WORK REQUIRED:
Reproduce each line below without any alteration.

──────── RECORDS PROVIDED ────────

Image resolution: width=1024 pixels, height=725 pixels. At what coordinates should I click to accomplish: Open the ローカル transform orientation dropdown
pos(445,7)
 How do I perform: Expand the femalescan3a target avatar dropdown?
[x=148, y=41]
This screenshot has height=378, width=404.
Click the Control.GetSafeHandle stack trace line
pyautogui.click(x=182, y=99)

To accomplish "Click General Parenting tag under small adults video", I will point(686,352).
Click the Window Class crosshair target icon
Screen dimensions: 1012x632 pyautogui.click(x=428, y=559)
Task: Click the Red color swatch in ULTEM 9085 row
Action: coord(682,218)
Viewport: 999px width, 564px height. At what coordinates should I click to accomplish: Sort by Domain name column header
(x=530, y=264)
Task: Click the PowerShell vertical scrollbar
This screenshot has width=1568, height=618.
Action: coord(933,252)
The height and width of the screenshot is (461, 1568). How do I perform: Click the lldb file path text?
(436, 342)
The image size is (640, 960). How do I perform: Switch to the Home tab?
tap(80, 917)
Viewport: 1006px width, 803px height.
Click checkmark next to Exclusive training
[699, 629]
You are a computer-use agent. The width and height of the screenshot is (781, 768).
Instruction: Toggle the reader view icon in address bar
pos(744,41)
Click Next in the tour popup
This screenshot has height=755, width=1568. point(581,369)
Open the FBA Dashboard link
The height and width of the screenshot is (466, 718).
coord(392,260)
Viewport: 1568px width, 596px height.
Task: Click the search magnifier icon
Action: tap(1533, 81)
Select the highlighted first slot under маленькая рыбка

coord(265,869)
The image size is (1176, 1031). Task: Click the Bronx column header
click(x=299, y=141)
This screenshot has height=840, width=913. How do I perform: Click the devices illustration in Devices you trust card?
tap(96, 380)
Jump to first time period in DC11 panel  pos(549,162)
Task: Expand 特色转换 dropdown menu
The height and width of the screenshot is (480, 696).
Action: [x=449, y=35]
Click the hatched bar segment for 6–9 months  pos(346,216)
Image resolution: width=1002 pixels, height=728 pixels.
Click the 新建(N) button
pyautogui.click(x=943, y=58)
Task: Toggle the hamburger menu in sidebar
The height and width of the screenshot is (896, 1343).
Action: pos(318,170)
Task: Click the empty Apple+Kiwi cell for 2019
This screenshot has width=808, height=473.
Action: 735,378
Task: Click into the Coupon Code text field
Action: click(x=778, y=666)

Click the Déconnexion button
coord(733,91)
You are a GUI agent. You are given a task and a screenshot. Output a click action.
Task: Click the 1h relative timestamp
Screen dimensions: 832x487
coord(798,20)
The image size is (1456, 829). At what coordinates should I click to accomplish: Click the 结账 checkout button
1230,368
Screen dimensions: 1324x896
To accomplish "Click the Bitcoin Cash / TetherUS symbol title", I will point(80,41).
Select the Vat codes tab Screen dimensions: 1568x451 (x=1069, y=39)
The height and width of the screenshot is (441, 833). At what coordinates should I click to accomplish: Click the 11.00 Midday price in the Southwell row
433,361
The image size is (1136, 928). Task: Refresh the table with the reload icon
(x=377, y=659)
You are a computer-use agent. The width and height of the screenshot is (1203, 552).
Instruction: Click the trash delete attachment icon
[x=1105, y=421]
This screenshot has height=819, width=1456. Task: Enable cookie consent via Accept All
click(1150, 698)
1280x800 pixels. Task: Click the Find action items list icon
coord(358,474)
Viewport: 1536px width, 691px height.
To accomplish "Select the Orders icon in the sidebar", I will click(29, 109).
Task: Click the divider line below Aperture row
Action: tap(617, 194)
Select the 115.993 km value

────────

SOLUTION TO THE EXERCISE:
Image resolution: width=1024 pixels, height=725 pixels. At what coordinates should I click to accomplish: Open the ローカル transform orientation dropdown
pos(445,7)
 How do I perform: Expand the femalescan3a target avatar dropdown?
[x=148, y=41]
This screenshot has height=378, width=404.
Click the Control.GetSafeHandle stack trace line
pyautogui.click(x=182, y=99)

To accomplish "Click General Parenting tag under small adults video", I will point(686,352).
Click the Window Class crosshair target icon
Screen dimensions: 1012x632 pyautogui.click(x=428, y=559)
Task: Click the Red color swatch in ULTEM 9085 row
Action: coord(682,218)
Viewport: 999px width, 564px height. At what coordinates should I click to accomplish: Sort by Domain name column header
(x=530, y=264)
Task: Click the PowerShell vertical scrollbar
This screenshot has width=1568, height=618.
Action: coord(933,252)
The height and width of the screenshot is (461, 1568). How do I perform: Click the lldb file path text?
(436, 342)
The image size is (640, 960). How do I perform: Switch to the Home tab?
tap(80, 917)
Viewport: 1006px width, 803px height.
Click checkmark next to Exclusive training
[699, 629]
You are a computer-use agent. The width and height of the screenshot is (781, 768).
Instruction: Toggle the reader view icon in address bar
pos(744,41)
Click Next in the tour popup
This screenshot has height=755, width=1568. point(581,369)
Open the FBA Dashboard link
The height and width of the screenshot is (466, 718).
coord(392,260)
Viewport: 1568px width, 596px height.
Task: Click the search magnifier icon
Action: tap(1533, 81)
Select the highlighted first slot under маленькая рыбка

coord(265,869)
The image size is (1176, 1031). Task: Click the Bronx column header
click(x=299, y=141)
This screenshot has height=840, width=913. How do I perform: Click the devices illustration in Devices you trust card?
tap(96, 380)
Jump to first time period in DC11 panel  pos(549,162)
Task: Expand 特色转换 dropdown menu
The height and width of the screenshot is (480, 696).
Action: [x=449, y=35]
Click the hatched bar segment for 6–9 months  pos(346,216)
Image resolution: width=1002 pixels, height=728 pixels.
Click the 新建(N) button
pyautogui.click(x=943, y=58)
Task: Toggle the hamburger menu in sidebar
The height and width of the screenshot is (896, 1343).
Action: pos(318,170)
Task: Click the empty Apple+Kiwi cell for 2019
This screenshot has width=808, height=473.
Action: 735,378
Task: Click into the Coupon Code text field
Action: click(x=778, y=666)

Click the Déconnexion button
coord(733,91)
You are a GUI agent. You are given a task and a screenshot. Output a click action.
Task: Click the 1h relative timestamp
Screen dimensions: 832x487
coord(798,20)
The image size is (1456, 829). At what coordinates should I click to accomplish: Click the 结账 checkout button
1230,368
Screen dimensions: 1324x896
To accomplish "Click the Bitcoin Cash / TetherUS symbol title", I will point(80,41).
Select the Vat codes tab Screen dimensions: 1568x451 (x=1069, y=39)
The height and width of the screenshot is (441, 833). At what coordinates should I click to accomplish: Click the 11.00 Midday price in the Southwell row
433,361
The image size is (1136, 928). Task: Refresh the table with the reload icon
(x=377, y=659)
You are a computer-use agent. The width and height of the screenshot is (1203, 552).
Instruction: Click the trash delete attachment icon
[x=1105, y=421]
This screenshot has height=819, width=1456. Task: Enable cookie consent via Accept All
click(1150, 698)
1280x800 pixels. Task: Click the Find action items list icon
coord(358,474)
Viewport: 1536px width, 691px height.
To accomplish "Select the Orders icon in the sidebar", I will click(29, 109).
Task: Click the divider line below Aperture row
Action: tap(617, 194)
Select the 115.993 km value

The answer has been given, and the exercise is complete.